Im Grunde gibt es in
Al doilea joc - The Second Game nicht mehr zu sehen als die historischen Fernsehbilder in einer beklagenswerten Video-Qualität. Doch die erhellenden und stellenweise trocken-komischen
Off-Kommentare von Corneliu und Adrian Porumboiu ziehen eine ungeahnte Bedeutungsebene ein, die viel über die politische und gesellschaftliche Rolle des Fußballs im kommunistischen Rumänien – aber auch über ihr Vater-Sohn-Verhältnis – verrät. Zwar mutet die formal strenge
Kadrierung – das Spiel wurde mit nur zwei Kameras aufgezeichnet – im Vergleich mit der Dynamik heutiger Sportübertragungen unglaublich behäbig an. Dennoch entwickelt das Spiel einen ganz eigenen Reiz, weil die Aufmerksamkeit immer wieder auf Nebenaspekte der Begegnung gelenkt wird. So erklärt Adrian Porumboiu, dass die Kamera-Regie bei Rangeleien absichtlich vom Spielfeld ins Publikum schwenkte, da unsportliches Verhalten nicht zum sozialistischen Sport-Ethos passte.

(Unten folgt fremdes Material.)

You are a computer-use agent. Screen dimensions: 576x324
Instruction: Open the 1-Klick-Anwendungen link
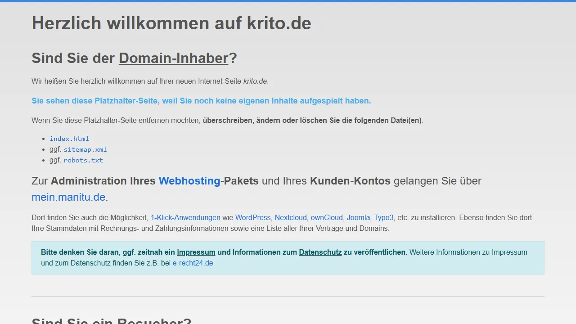tap(185, 218)
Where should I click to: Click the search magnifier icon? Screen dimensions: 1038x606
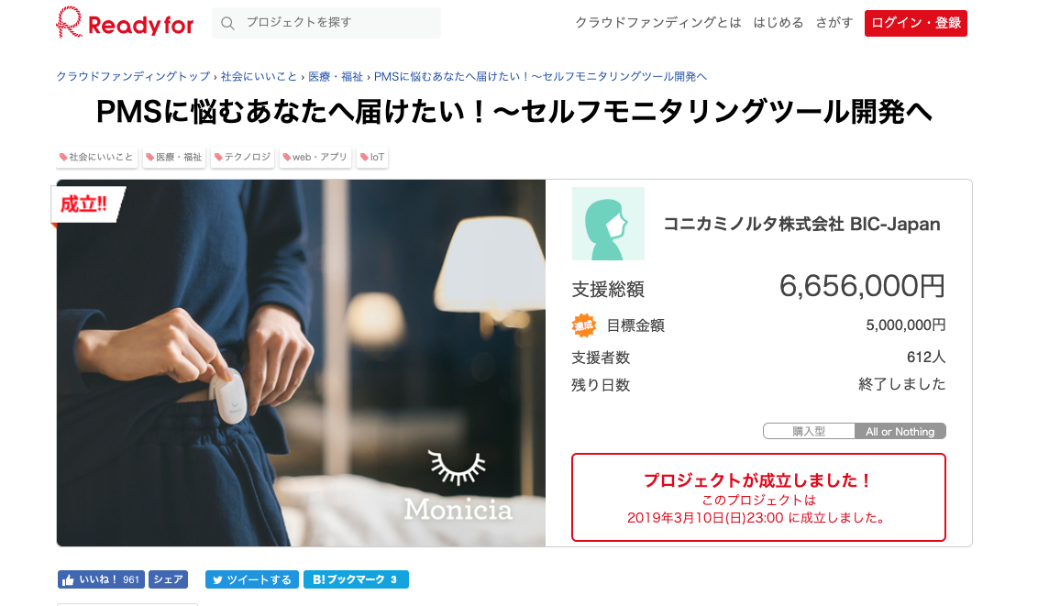click(227, 23)
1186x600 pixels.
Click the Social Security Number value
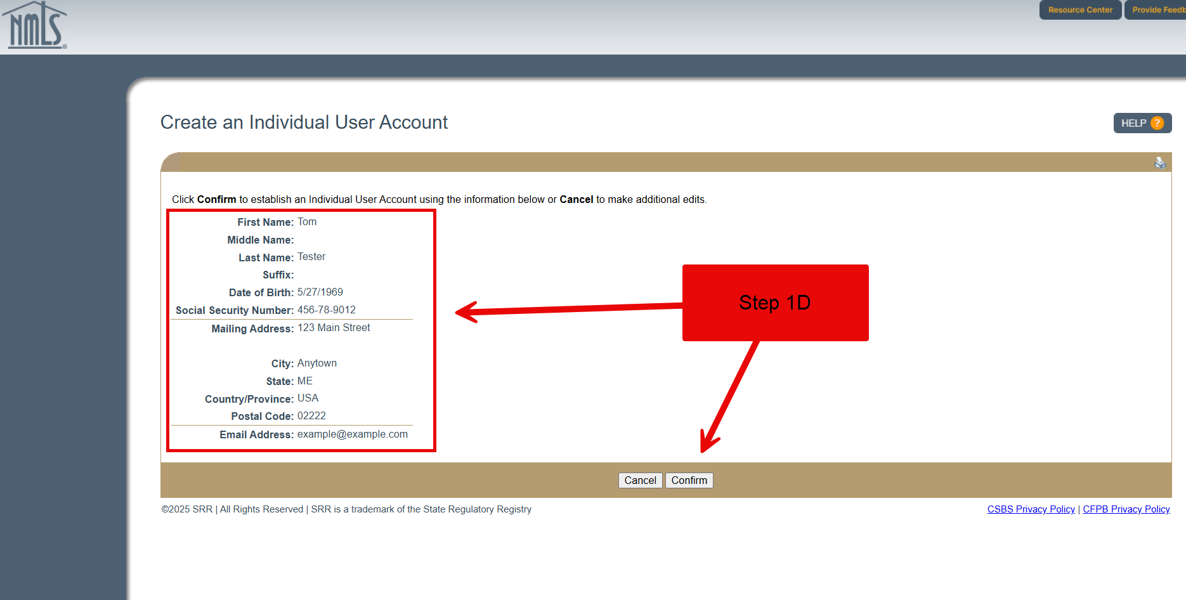click(327, 310)
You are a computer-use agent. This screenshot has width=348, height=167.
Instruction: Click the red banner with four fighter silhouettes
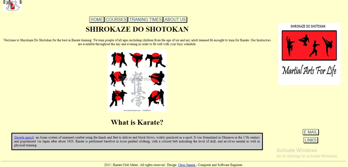pos(309,46)
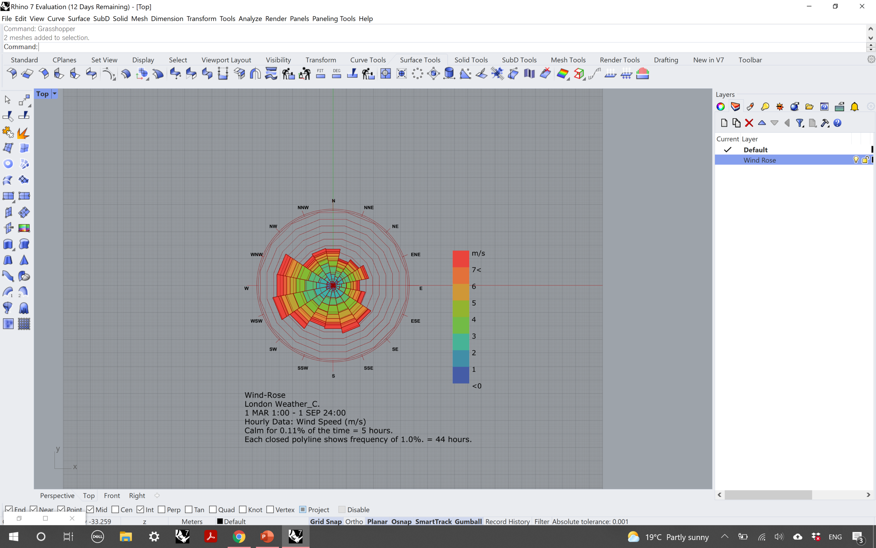The image size is (876, 548).
Task: Disable the Mid object snap checkbox
Action: 91,510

Angesichts der politischen Umstände des Fußballspiels bietet es sich natürlich an, die Geschichte Rumäniens und die Hintergründe der Revolution von 1989 zu recherchieren. Aber die formalen Aspekte des Films sind nicht minder interessant, weil der Regisseur mit dem alten Material eine Art Medienarchäologie betreibt. Anhand der Kameraarbeit lässt sich zum Beispiel sehr anschaulich vergleichen, wie stark sich die Sehgewohnheiten des Fernsehpublikums in den letzten 25 Jahren verändert haben (schnellere Schnitte, mehr Kameras, mehr Naheinstellungen der Spieler). Kann man mit Hilfe der alten Aufnahmen also die These stützen, dass Sportereignisse im Fernsehen heutzutage Event-Charakter besitzen? Zudem liefert der Dokumentarfilm reichlich Anschauungsmaterial für die gesellschaftliche Rolle des Fußballs – nicht nur in Rumänien. Die einzelnen Aspekte können in Gemeinschaftsarbeit zusammengetragen werden. Darüber hinaus ist
Al doilea joc - The Second Game ein gutes Beispiel für die Bedeutung von Archivmaterial („found footage“) als historischem Dokument.